【コラム】「先進国化」という呪文(下)

 「先進国化」という言葉は、30年前の韓国にはふさわしく、必要な言葉だった。だが今は、どこかおかしな感じがする。世界10位台の経済大国で、「われわれは後進国だ。先進国化を目指すべきだ」と呪文(じゅもん)のように唱えている光景は、果たしていかがなものだろうか。

 問題が多い市民の意識、順法意識、不正腐敗、公私混同、情実主義など、韓国に今も開発途上国的な要素が残っていることは事実だ。さまざまな社会システムも、先進国に見習うべき部分は少なくない。だが今や、韓国も一定の部分については先進国と肩を並べるレベルにあるということは明らかな事実だ。

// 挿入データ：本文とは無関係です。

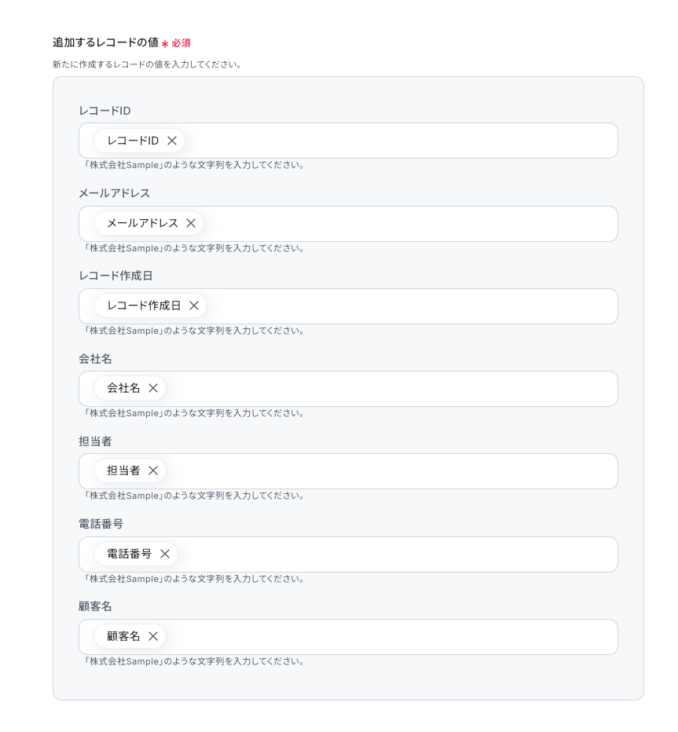
Task: Remove the レコードID tag with its X
Action: [172, 141]
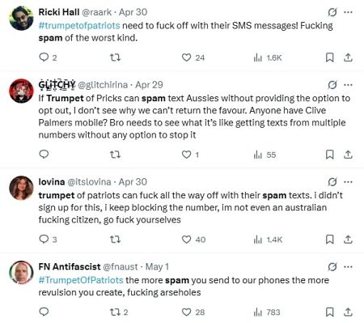The height and width of the screenshot is (323, 364).
Task: Open FN Antifascist's profile picture
Action: [21, 273]
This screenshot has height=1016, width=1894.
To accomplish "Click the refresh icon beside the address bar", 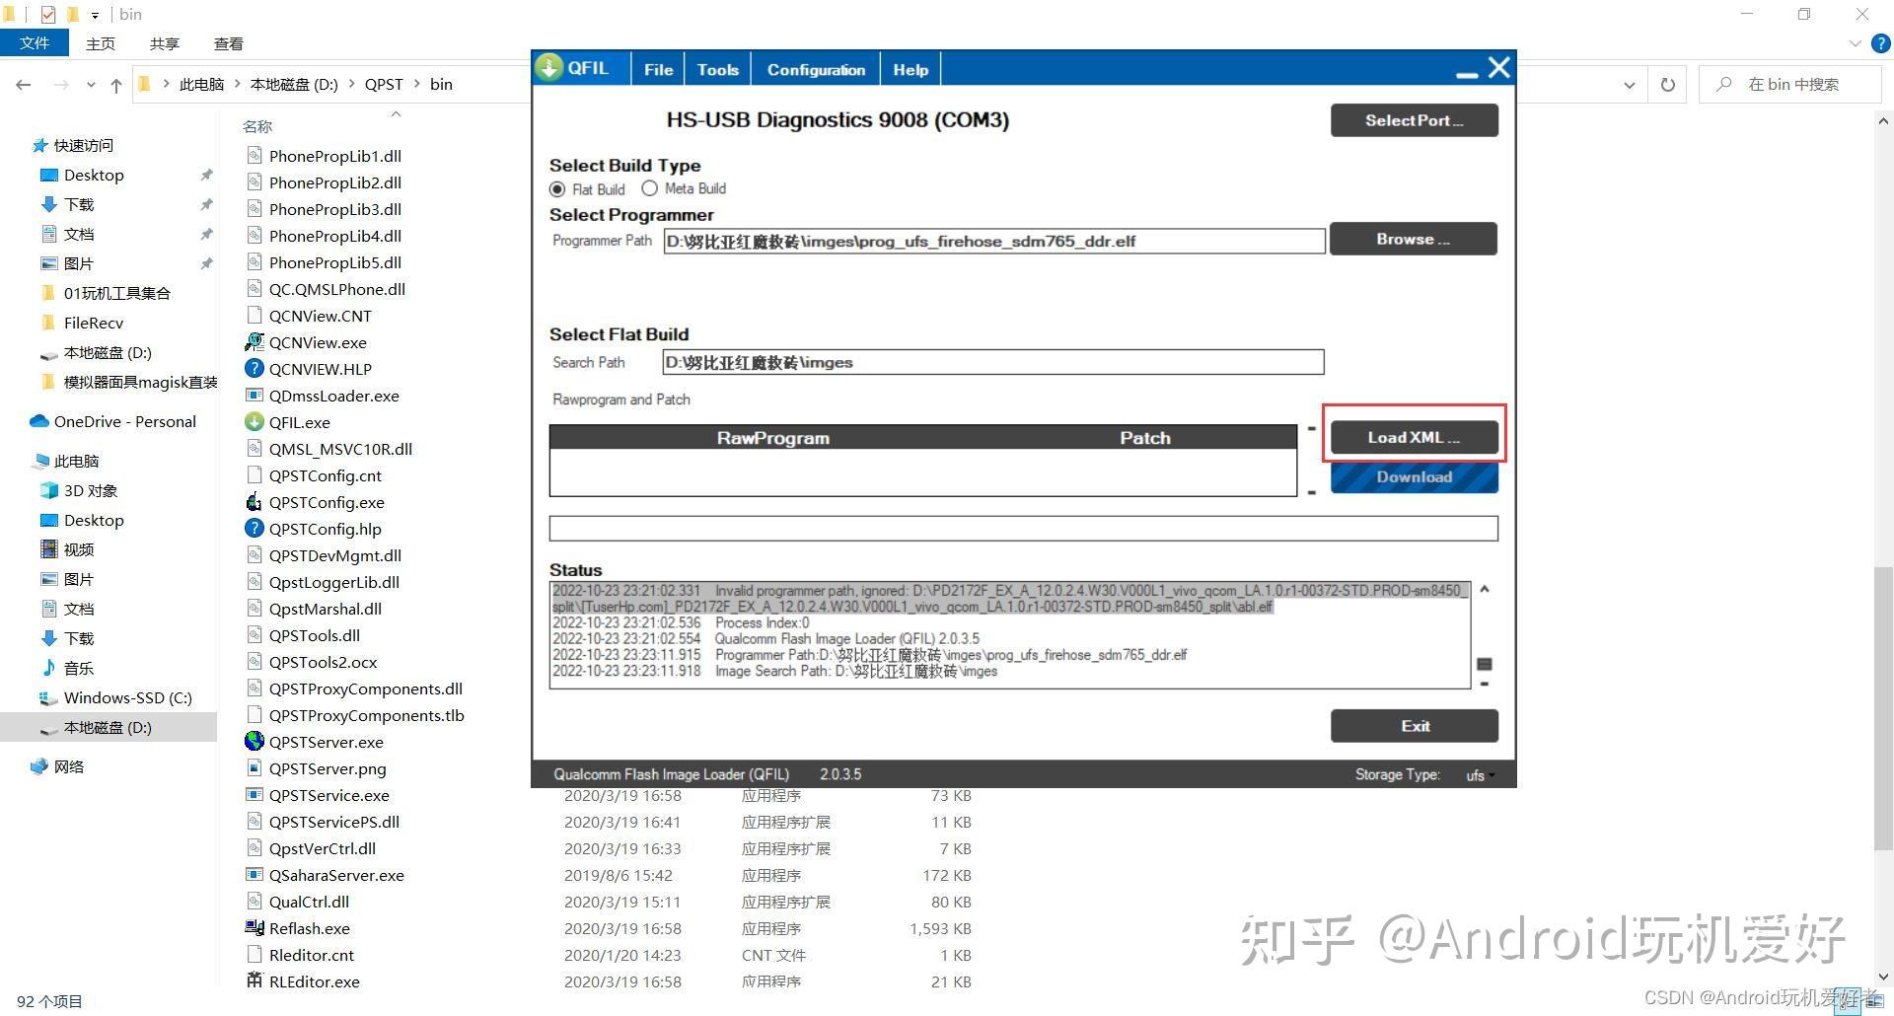I will pyautogui.click(x=1667, y=85).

「先進国の白人たちの独壇場」だった冬季五輪のスピードスケートで、韓国の選手が金メダル2個、銀メダル2個を獲得した。その途端、日本のメディアが「韓国を見習え」と言い出した。ほかの国でも、韓国のスポーツを研究しようという動きがあるという。

 「先進国化」という呪文を唱え続けることで、「先進国は良いことだらけ」という錯覚に陥る危険性もある。米国の政府債務は国内総生産(GDP)の90%に迫る。イギリスも似たような水準で、日本は200%を超えている。翻って、政府債務がGDPの30%台の韓国が、この点に関して「先進国化を目指す」というのは、異常としか言いようがない。「世界最高の製造業」といわれてきたトヨタ自動車は、現代自動車について分析し、長所を見習う方針を打ち出した。また、サムスン電子は今や、世界最大の電機メーカーとなった。米国発の世界的な金融危機も、韓国が世界で最も早く克服しようとしている。経済分野でも「韓国を見習おう」という言葉が登場している時代だ。オバマ米大統領は、「韓国の教育を見習うべきだ」と発言し、また原子力政策でも韓国を「見習うべき対象」と指摘している。

 韓国が先進国の仲間入りを果たした、とは言わない。決して自慢することではない。だが今や、「先進国に追い付く」ことが、韓国のあらゆる問題の解決にはなり得ないレベルに達している。